Человек без свойств - Роберт Музиль
Шрифт:
Интервал:
Закладка:
Но и господа, носящие на фраках в торжественных случаях вышитые золотом листья и тому подобные буколические символы, тоже оставались верны реалистическо-политическим предрассудкам своего ремесла и, не находя за кулисами параллельной акции никаких осязаемых явлений, обратили вскоре свой взор на то, что было в Какании причиной большинства неясных явлений и называлось «нераскрепощенные народы». Сегодня делают вид, будто национализм — это только изобретение армейских поставщиков, но надо бы сделать попытку и более широкого объяснения, а Какания вносила в таковое немаловажную лепту. Жители этой кайзеровской и королевской кайзеровско-королевской двойной монархии стояли перед трудной задачей: они должны были чувствовать себя кайзеровскими и королевскими австро-венгерскими патриотами, но одновременно и королевско-венгерскими или кайзеровско-королевско-австрийскими.

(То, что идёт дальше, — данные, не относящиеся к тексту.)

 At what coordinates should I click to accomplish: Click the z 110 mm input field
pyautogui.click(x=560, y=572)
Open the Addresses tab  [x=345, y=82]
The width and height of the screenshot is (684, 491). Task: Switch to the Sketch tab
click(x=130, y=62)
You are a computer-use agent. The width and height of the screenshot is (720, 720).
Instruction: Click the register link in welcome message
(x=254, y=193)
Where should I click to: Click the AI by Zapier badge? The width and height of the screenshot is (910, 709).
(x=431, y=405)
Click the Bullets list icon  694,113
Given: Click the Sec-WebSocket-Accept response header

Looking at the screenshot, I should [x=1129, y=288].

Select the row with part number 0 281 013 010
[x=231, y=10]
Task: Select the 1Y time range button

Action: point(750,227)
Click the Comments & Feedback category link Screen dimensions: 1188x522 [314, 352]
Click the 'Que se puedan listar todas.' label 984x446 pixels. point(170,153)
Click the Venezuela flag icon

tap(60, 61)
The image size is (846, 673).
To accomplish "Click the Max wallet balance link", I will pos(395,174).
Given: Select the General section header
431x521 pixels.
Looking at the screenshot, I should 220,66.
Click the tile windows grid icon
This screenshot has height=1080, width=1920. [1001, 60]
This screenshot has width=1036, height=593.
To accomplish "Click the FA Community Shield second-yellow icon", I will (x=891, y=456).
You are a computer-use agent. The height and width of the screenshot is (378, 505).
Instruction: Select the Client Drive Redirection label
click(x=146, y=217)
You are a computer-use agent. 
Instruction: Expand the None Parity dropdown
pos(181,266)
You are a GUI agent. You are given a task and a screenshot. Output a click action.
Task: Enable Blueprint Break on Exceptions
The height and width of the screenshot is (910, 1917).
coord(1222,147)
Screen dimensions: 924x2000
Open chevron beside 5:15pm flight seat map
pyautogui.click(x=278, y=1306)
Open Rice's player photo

Их понятный перед лицом таких трудностей девиз гласил: «Объединенными силами!» Иначе говоря, viribus unitis. Но австрийцам требовались для этого гораздо большие силы, чем венграм. Ибо венгры были прежде всего и в конечном счете только венграми и лишь наряду с этим считались у людей, не понимавших их языка, также и австро-венграми; австрийцы, напротив, не были первоначально ничем и должны были, по мнению их начальства, тоже чувствовать себя австро-венграми или австрийцами-венграми, — не было даже точного слова для этого понятия. Австрии тоже не было. Обе части, Австрия и Венгрия, подходили друг к другу, как красно-бело-зеленый пиджак к черно-желтым штанам; пиджак был самостоятельным предметом, штаны же — остатком уже не существующего черно-желтого костюма, разделенного в тысяча восемьсот шестьдесят седьмом году. Штаны Австрия именовались с тех пор на официальном языке «Представленные в имперском совете королевства и земли», что, конечно, ровно ничего не значило и было названием, составленным из названий, ибо и этих королевств, например, вполне шекспировских королевств Лодомерии и Иллирии, тоже давно не было и не существовало уже тогда, когда еще существовал полный черно-желтый костюм. Поэтому на вопрос, кто он такой, австриец не мог, конечно, ответить: «Я житель представленных в имперском совете королевств и земель, которых не существует», — и хотя бы по этой причине предпочитал сказать: «Я поляк, чех, итальянец, фриулец, ладин, словенец, хорват, серб, словак, русин или валах», — а это был так называемый национализм. Надо представить себе белку, которая не знает, белка она или кошка-дубнячка, существо, которое понятия о себе не имеет, и не удивляться, что в иных обстоятельствах можно проникнуться отчаянным страхом перед собственным хвостом; а каканцы находились именно в таких отношениях между собой и смотрели друг на друга с паническим ужасом частей тела, которые объединенными силами мешают друг другу быть чем-либо. С тех пор как мир стоит, еще ни одно существо не умирало от неточного словоупотребления, но надо, видимо, прибавить, что с австрийской и венгерской австро-венгерской двойной монархией случилось все же так, что она погибла от своей невыразимости.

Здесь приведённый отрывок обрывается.